TASK OBJECTIVE >>
From the line that contains "Screen dimensions: 822x486" to the final line of the records below, print each line exactly and leave every picture out.
________
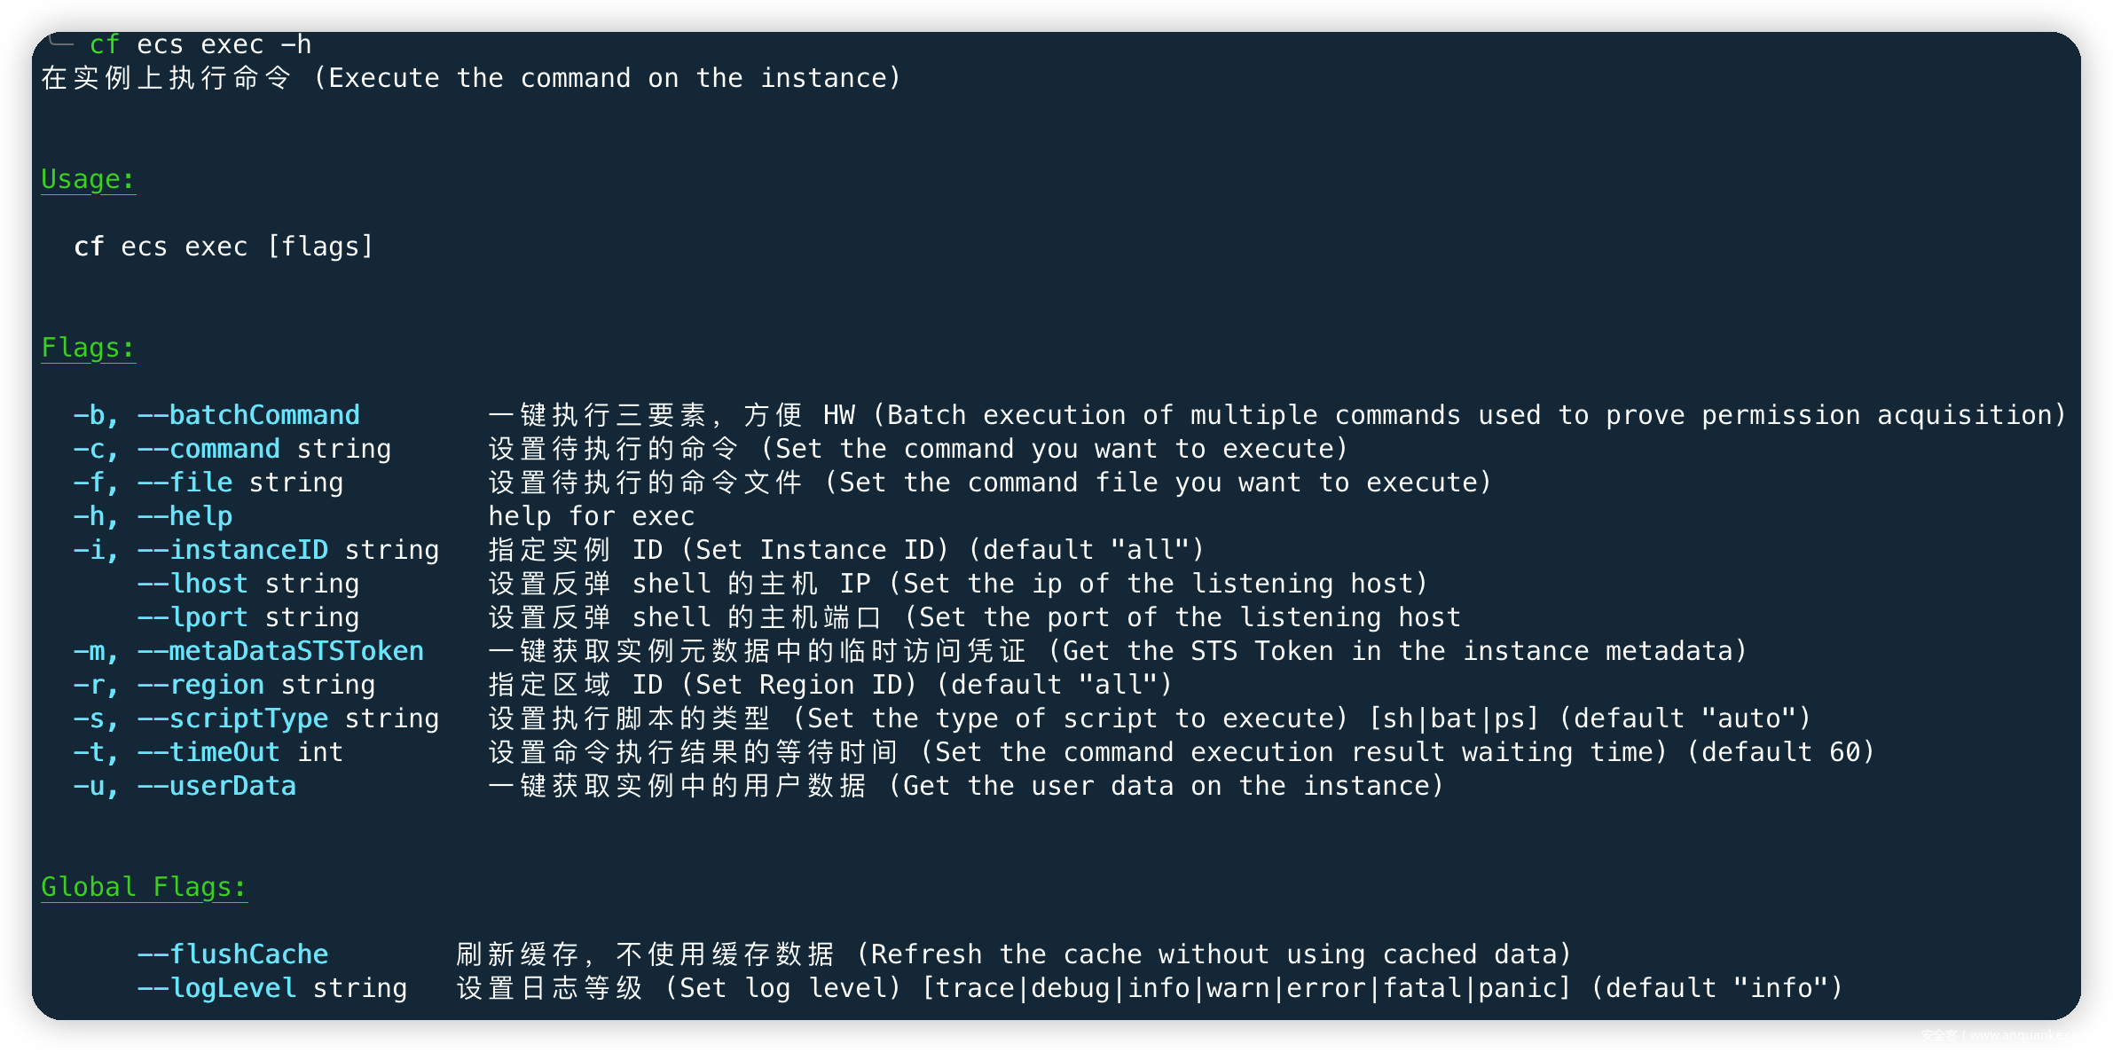
Task: Click the --flushCache global flag
Action: (232, 954)
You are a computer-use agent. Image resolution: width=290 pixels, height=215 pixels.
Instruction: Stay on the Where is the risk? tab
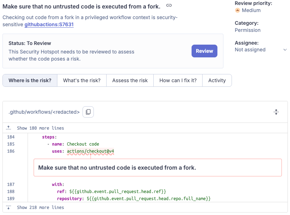pos(30,80)
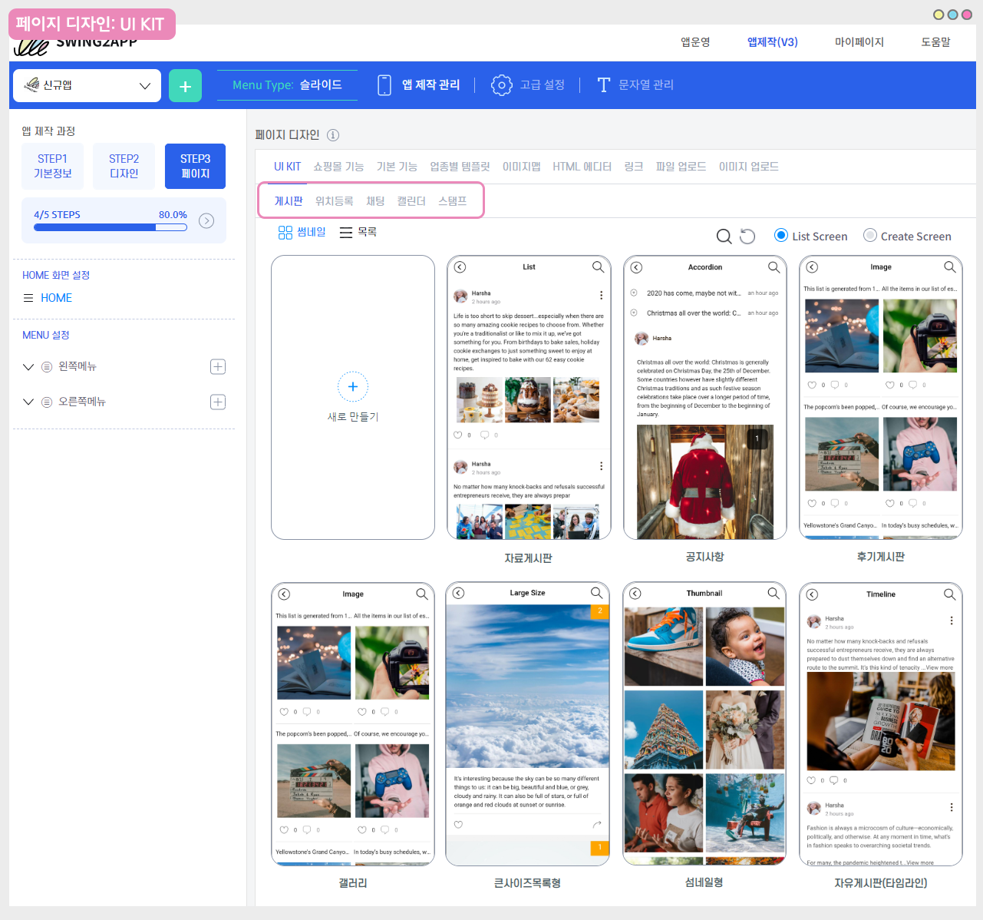Select the Create Screen radio button
The width and height of the screenshot is (983, 920).
869,236
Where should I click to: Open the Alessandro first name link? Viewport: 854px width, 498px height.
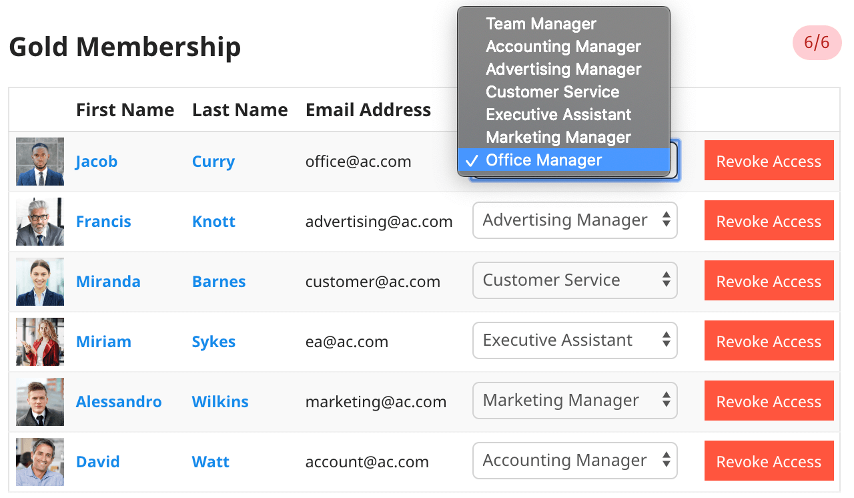tap(119, 402)
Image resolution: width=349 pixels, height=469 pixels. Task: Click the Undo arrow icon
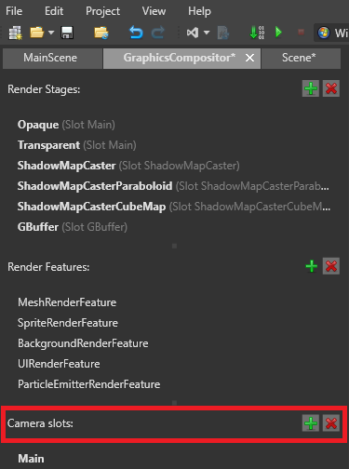coord(136,33)
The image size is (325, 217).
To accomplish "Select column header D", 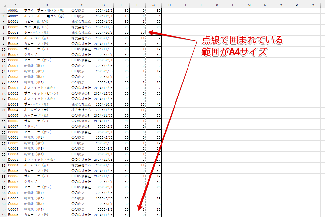I will point(103,5).
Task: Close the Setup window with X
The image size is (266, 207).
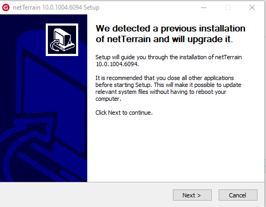Action: [252, 7]
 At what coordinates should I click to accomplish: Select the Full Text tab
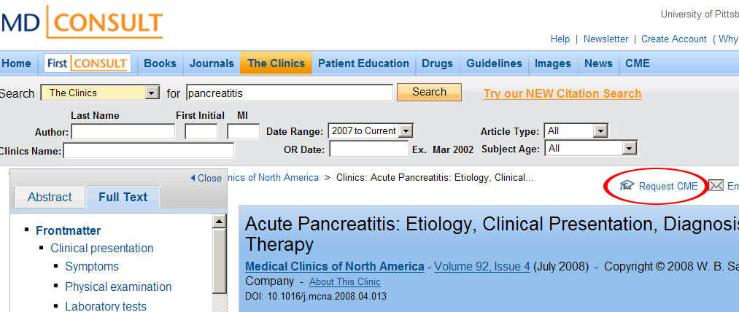coord(123,197)
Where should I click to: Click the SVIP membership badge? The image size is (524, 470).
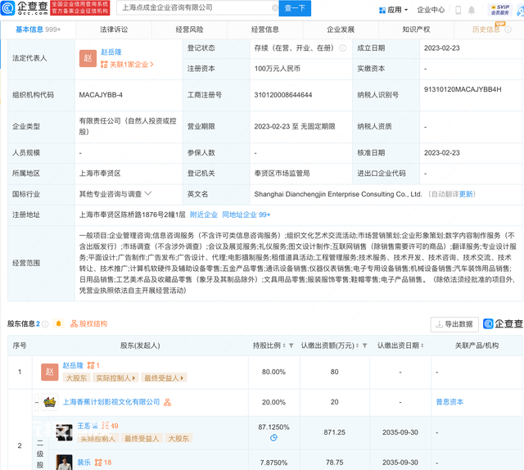tap(499, 10)
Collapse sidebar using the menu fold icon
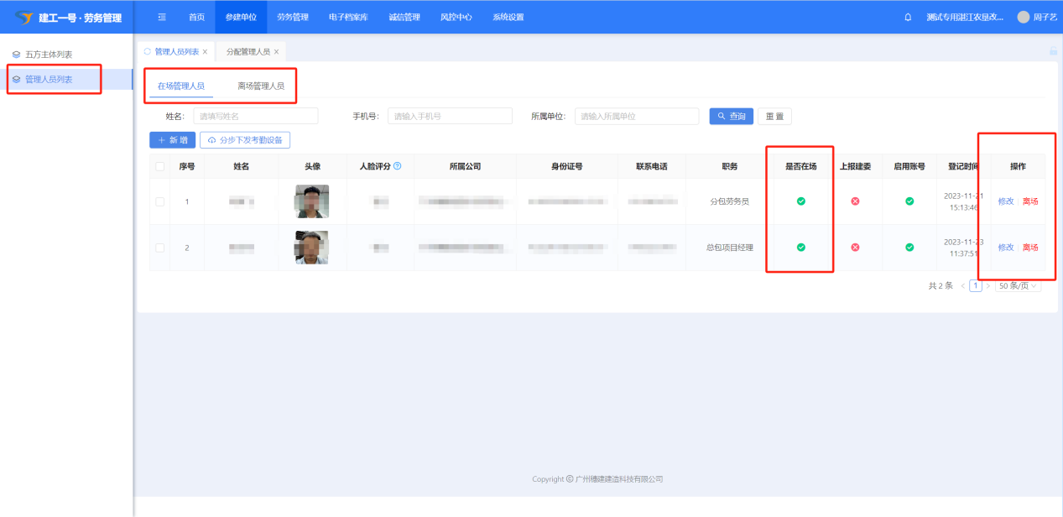 162,17
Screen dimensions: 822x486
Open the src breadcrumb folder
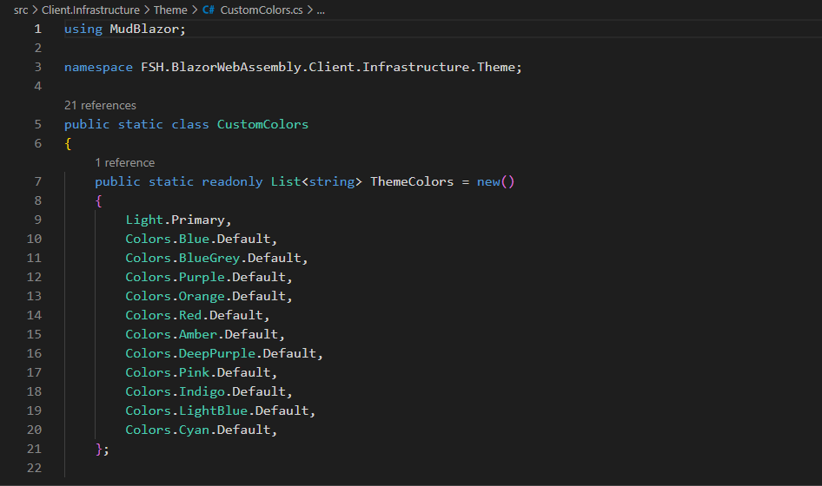tap(21, 10)
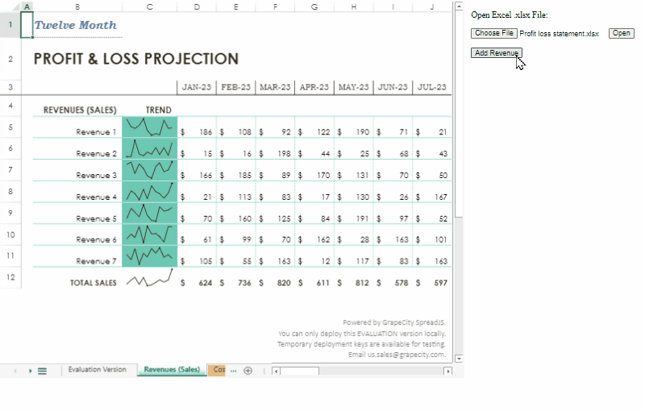Select column D header
This screenshot has width=645, height=411.
click(197, 6)
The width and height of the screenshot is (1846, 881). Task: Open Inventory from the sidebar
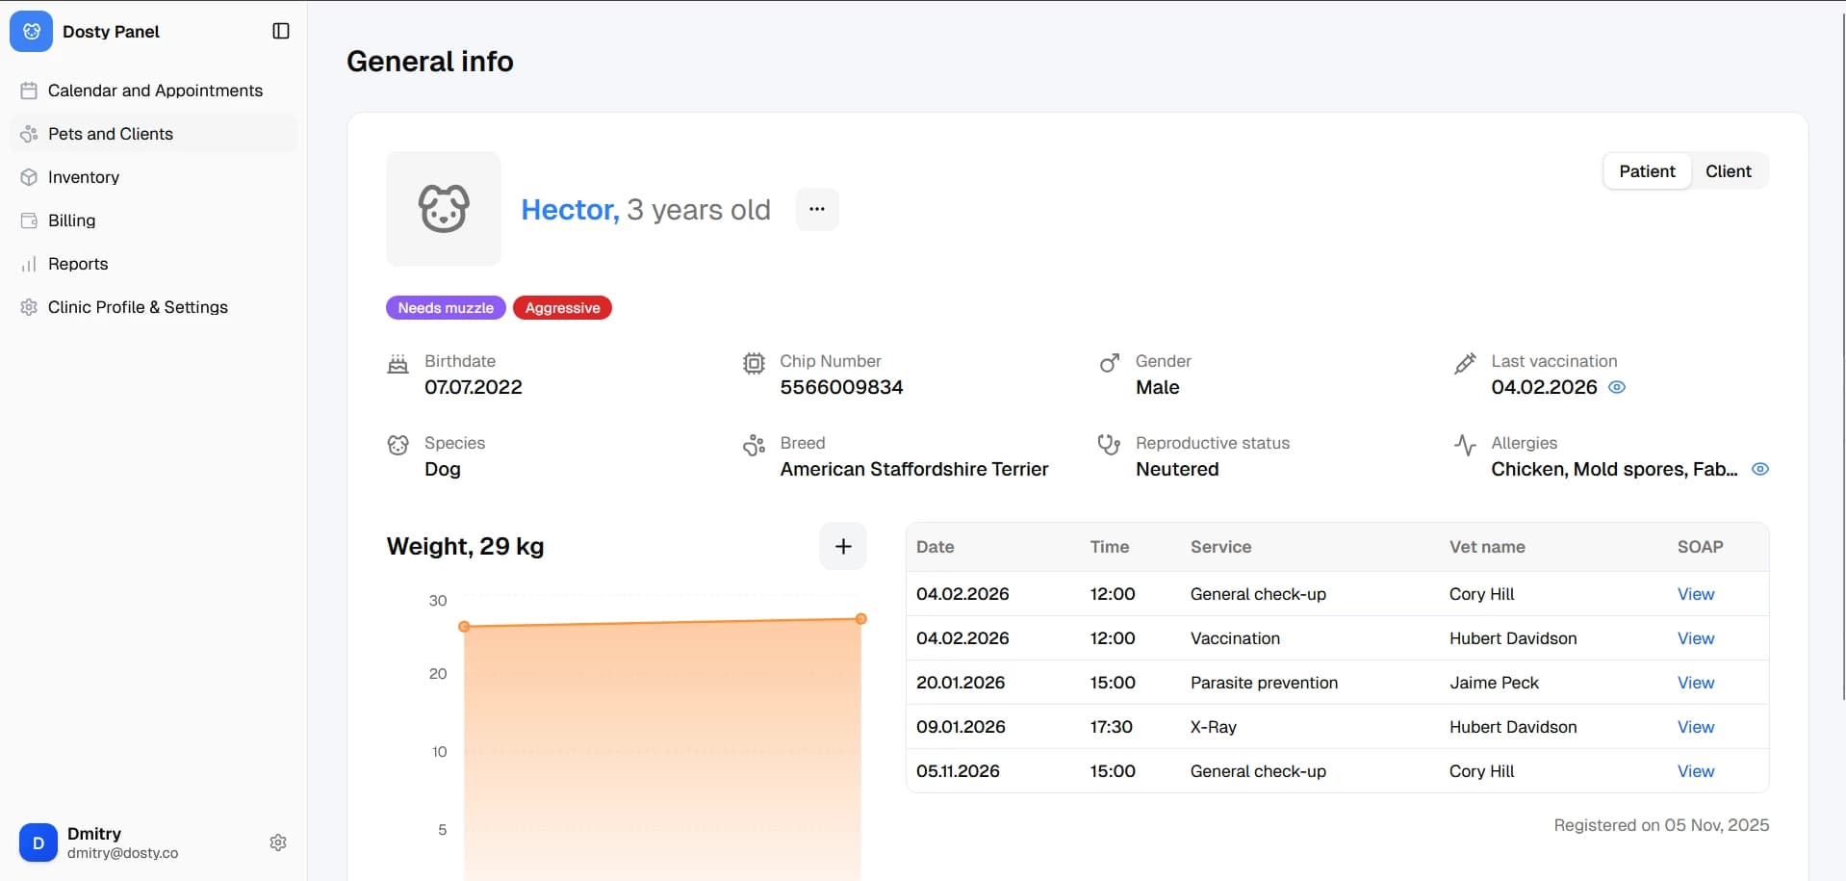84,177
________
REPLY TO THE TASK >>
Screen dimensions: 822x486
Open the src breadcrumb folder
tap(21, 10)
Select column D header
This screenshot has width=645, height=411.
click(197, 6)
The width and height of the screenshot is (1846, 881). Task: Open Inventory from the sidebar
84,177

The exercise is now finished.